What Goes Around, Comes Around

Home is the place where, when you have to go there, they have to take you in

Robert Frost

I saw a T-shirt last week which said, “Dear Karma—I have a list of people you missed.” I was instantly transported back to the day Son #3 lost his temper about something. He was furious and went storming downstairs with as much thunder as a pre-adolescent can manage.

Unbeknownst to his parents, he grabbed the steel barbell pole from our weight-lifting set and used it to ram as many as a dozen or more two-inch holes into the ceiling of his bedroom, fury fueling his assault on the drywall. Once he calmed down, he dropped the pole, ignored the mess, and went out to play—probably with the same brother/s who had originally generated his rage.

But Karma was coming. A day or two later, I heard a downstairs door slam and then screaming the like of which I had rarely heard from one of my children. My husband and I arrived at the bottom of the stairs simultaneously, both of us out of breath. Son #3 was standing in the hall sobbing and swatting at the air indiscriminately. “Hornets. Lots of hornets,” he blurted. I looked at my husband who glanced back at me. We could her an ominous buzzing coming from the bedroom.

Leaning against the door, my husband gingerly twisted the handle and pushed it open an inch or two. The volume of buzzing increased exponentially. Inside a swarm of angry insects battered beds, walls, and windows seeking a way out. A couple of sets of wings escaped the room before my husband managed to get the door secured again. “There must be a couple of hundred of them,” he said, staring pointedly at Son #3. “How’d they get in?”

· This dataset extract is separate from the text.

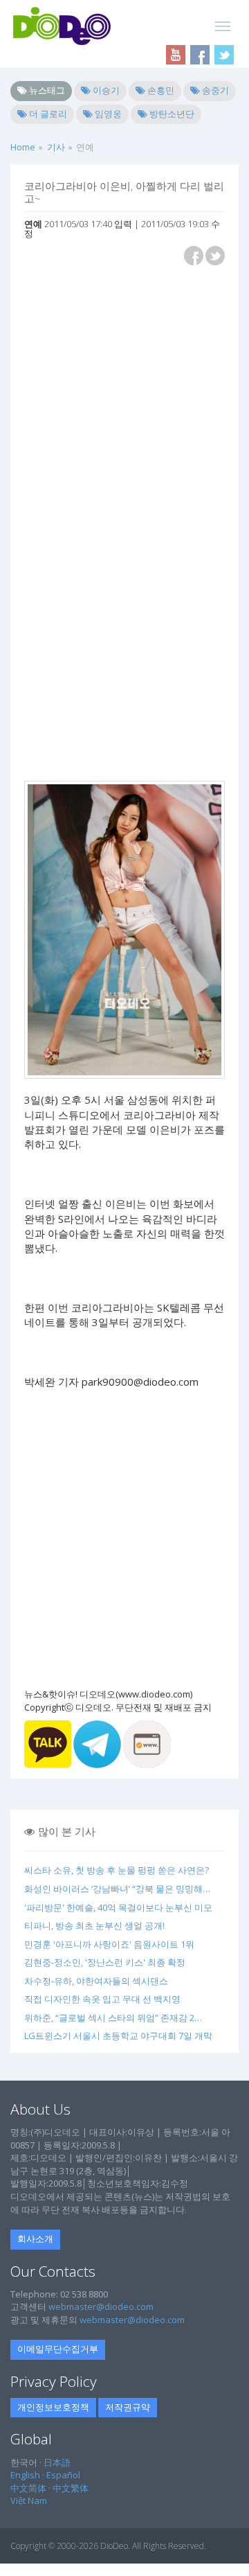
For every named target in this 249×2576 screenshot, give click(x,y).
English (25, 2475)
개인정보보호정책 (53, 2407)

An inspection of the exterior brick surface on the outside wall of the house provided the answer. The insects had eaten away at the exterior masonry caulking between a couple of the bricks and squirmed into the space between the brick, dry wall, and studs. They had built a very comfortable nest which grew exponentially with every hornet attracted by the weatherproof, predator-free environment. When Son #3 had punched holes in the ceiling, the hornets rose in a swarm, answering the siren call of the sun shining through the barbells gouges. They invaded in force. Two hundred turned out to be a seriously minimal estimate.

A bomb of insect repellent made the room uninhabitable for a day or two, and the four boys who slept there had to rough it on the living room floor. Hornet carcasses littered every surface in the room. Even clothes in the closets had to be rewashed, insect wings littering the floor on the path to the laundry room. Walking across the floor produced a disturbing crunching noise. For the first time in years, not a single son went anywhere near that room with bare feet.

The whole family pitched in to vacuum and scrub and wash before the room was livable again. But Son #3 learned a valuable lesson which he still practices to this day: managing your temper effectively can save you a veritable hornets’ nest of trouble. Literally.